* Aim of the exercise:
Reproduce the stretch of the records from the line containing "Click the Adopt Office 365 title" through the end of the records, leaving the pictures out of your answer.

[START Material for this exercise]

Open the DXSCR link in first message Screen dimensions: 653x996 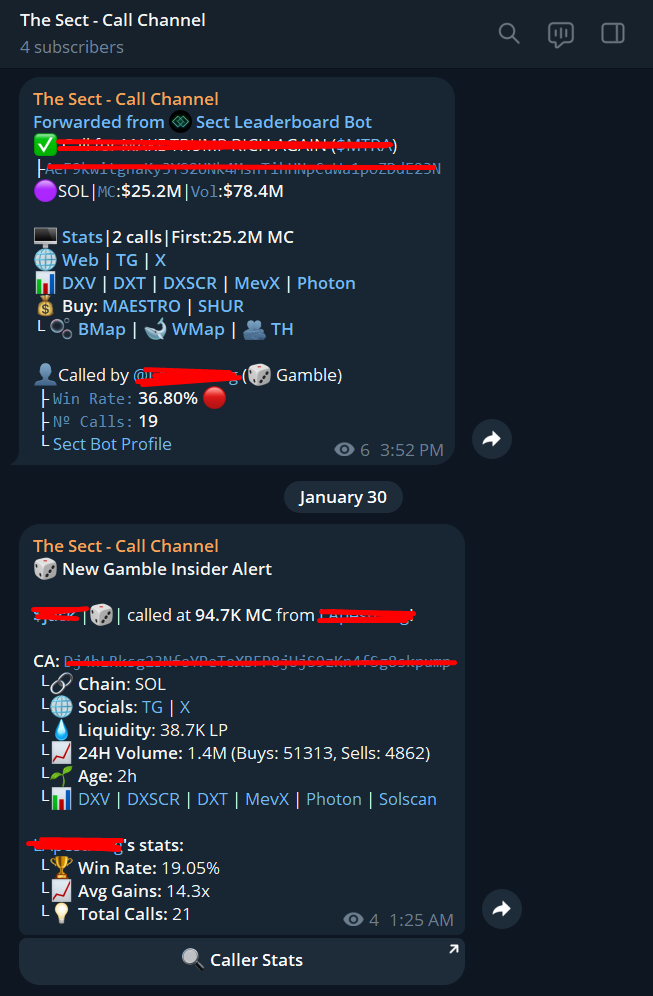(190, 283)
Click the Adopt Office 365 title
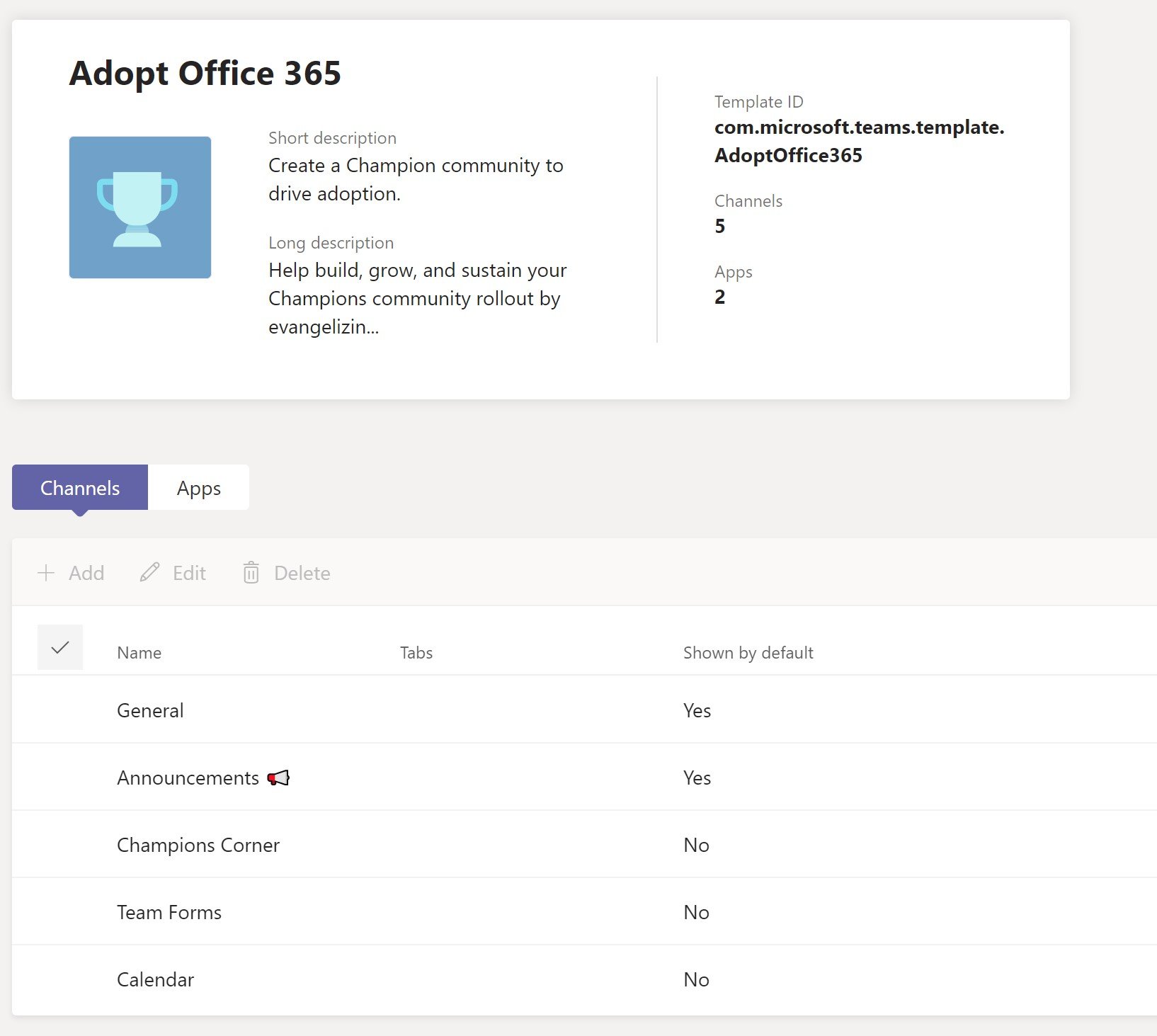Screen dimensions: 1157x1036 pos(205,73)
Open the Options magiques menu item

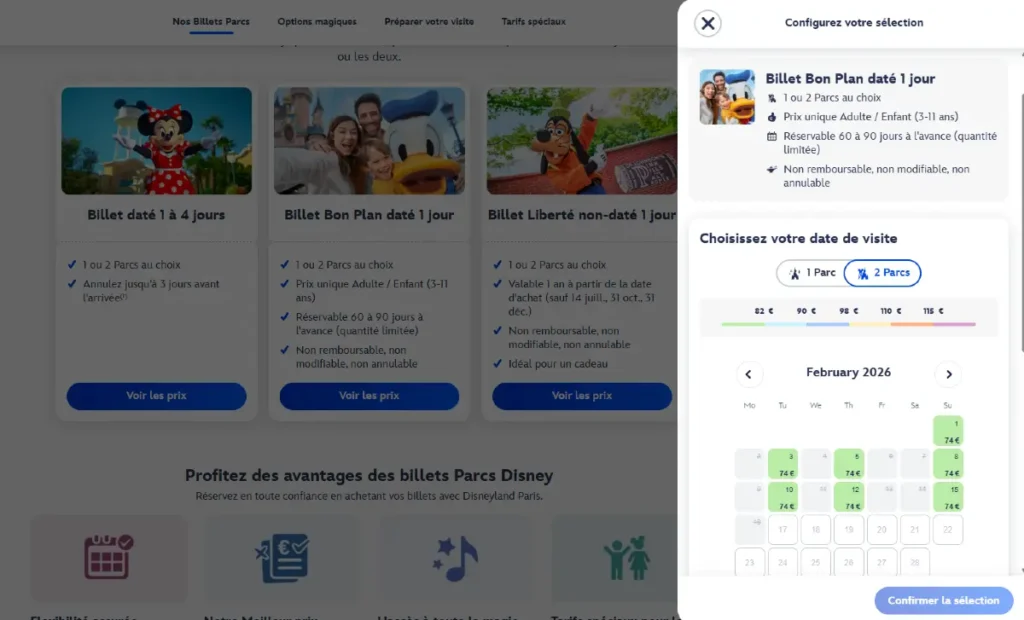(x=317, y=20)
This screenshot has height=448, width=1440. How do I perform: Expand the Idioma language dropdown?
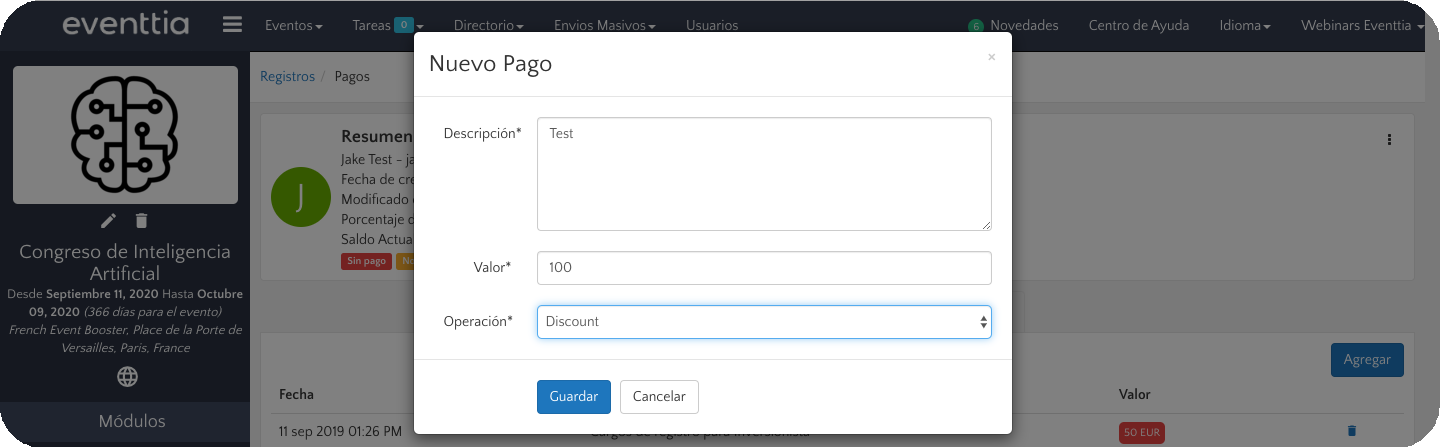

[END Material for this exercise]

* Solution:
Click the Adopt Office 365 title
Screen dimensions: 1157x1036 pos(205,73)
Open the Options magiques menu item

(x=317, y=20)
This screenshot has height=448, width=1440. How do I perform: Expand the Idioma language dropdown?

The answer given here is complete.